Copy exactly the lines of the data below that run from the line holding "[Suivez-nous sur YouTube] (130, 1669)" through the line holding "[banner] (204, 60)", both ends included.

[Pixel coordinate grounding data]

++++++

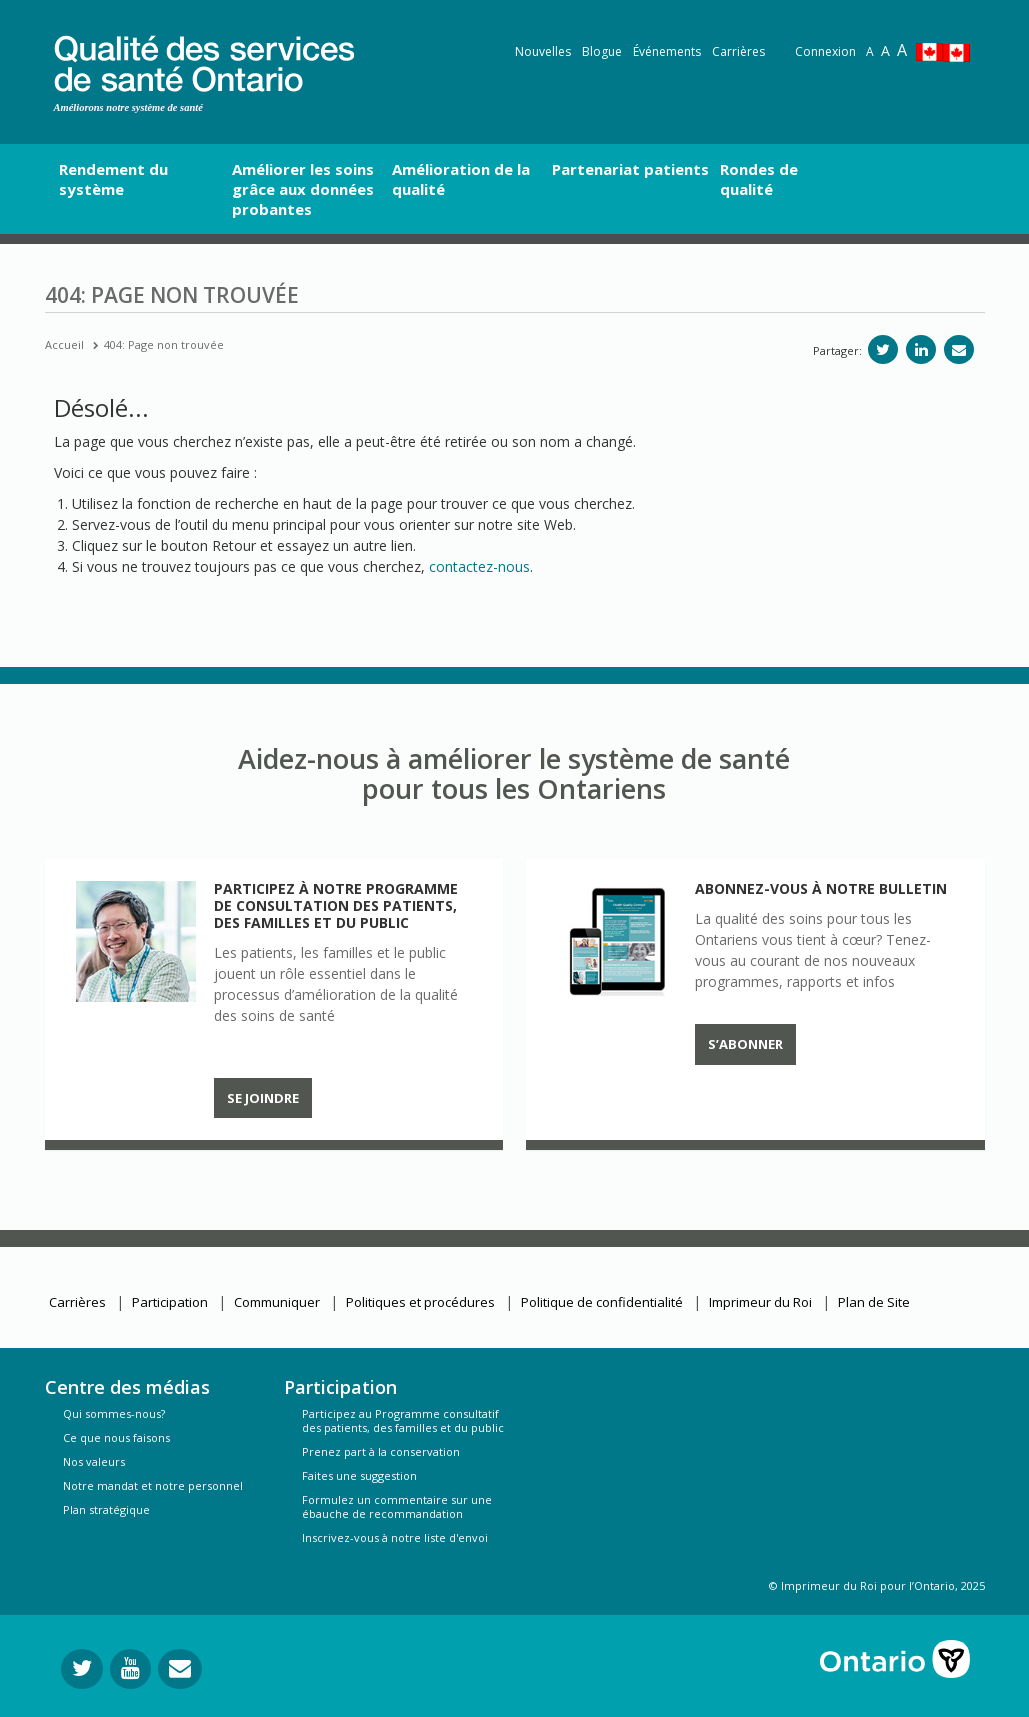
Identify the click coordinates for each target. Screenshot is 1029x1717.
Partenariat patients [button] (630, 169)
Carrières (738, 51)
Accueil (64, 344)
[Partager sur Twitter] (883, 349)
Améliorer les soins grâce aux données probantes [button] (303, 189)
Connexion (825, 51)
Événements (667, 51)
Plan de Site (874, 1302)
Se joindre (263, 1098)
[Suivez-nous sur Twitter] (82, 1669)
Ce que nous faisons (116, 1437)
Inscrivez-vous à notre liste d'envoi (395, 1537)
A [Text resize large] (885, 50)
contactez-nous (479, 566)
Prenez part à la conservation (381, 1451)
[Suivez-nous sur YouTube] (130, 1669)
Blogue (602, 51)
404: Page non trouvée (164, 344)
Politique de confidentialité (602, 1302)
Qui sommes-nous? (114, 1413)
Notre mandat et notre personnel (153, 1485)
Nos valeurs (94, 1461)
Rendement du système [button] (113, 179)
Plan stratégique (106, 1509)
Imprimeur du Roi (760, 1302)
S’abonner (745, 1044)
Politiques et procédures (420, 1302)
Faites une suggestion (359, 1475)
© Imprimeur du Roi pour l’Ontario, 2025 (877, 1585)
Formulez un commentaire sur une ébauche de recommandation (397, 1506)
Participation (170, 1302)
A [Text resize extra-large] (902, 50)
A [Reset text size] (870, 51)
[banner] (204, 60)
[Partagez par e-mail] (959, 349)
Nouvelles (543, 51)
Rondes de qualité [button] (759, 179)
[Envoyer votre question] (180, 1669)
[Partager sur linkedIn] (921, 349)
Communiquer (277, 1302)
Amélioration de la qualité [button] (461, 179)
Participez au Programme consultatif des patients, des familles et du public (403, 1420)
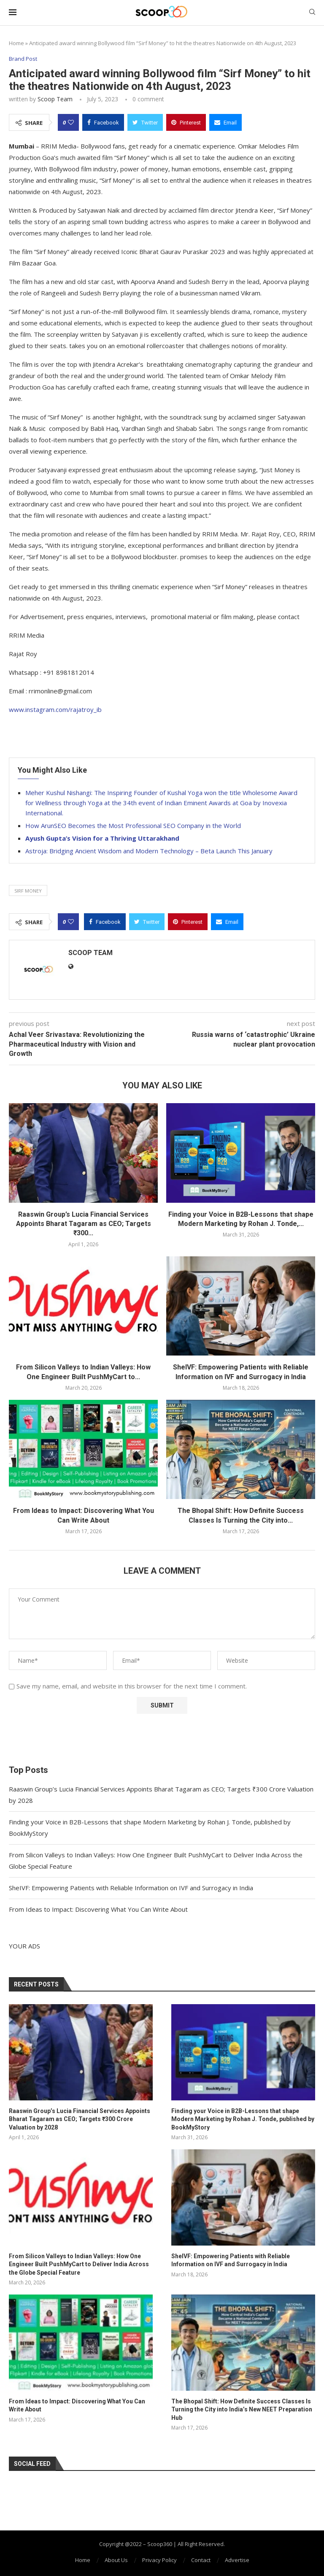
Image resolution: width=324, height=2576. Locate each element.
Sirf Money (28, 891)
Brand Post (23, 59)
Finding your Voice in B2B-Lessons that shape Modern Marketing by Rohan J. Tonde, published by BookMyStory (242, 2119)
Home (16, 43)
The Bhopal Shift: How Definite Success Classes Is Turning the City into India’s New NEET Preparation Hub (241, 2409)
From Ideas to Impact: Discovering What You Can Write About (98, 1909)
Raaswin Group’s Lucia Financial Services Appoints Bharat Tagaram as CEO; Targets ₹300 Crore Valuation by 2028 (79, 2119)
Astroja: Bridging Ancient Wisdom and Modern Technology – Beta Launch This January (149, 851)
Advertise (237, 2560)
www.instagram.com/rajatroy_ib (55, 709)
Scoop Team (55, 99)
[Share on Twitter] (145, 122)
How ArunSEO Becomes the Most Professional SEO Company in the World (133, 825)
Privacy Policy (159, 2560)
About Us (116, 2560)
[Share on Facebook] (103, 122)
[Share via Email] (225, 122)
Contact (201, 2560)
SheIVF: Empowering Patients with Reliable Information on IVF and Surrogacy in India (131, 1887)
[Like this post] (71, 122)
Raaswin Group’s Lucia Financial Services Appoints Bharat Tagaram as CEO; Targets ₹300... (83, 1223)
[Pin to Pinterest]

++++++

RESULT FOR THIS TASK —
[Suivez-nous sur YouTube] (130, 1669)
Blogue (602, 51)
404: Page non trouvée (164, 344)
Politique de confidentialité (602, 1302)
Qui sommes-nous? (114, 1413)
Notre mandat et notre personnel (153, 1485)
Nos valeurs (94, 1461)
Rendement du système [button] (113, 179)
Plan stratégique (106, 1509)
Imprimeur du Roi (760, 1302)
S’abonner (745, 1044)
Politiques et procédures (420, 1302)
Faites une suggestion (359, 1475)
© Imprimeur du Roi pour l’Ontario, 2025 (877, 1585)
Formulez un commentaire sur une ébauche de recommandation (397, 1506)
Participation (170, 1302)
A [Text resize extra-large] (902, 50)
A [Reset text size] (870, 51)
[banner] (204, 60)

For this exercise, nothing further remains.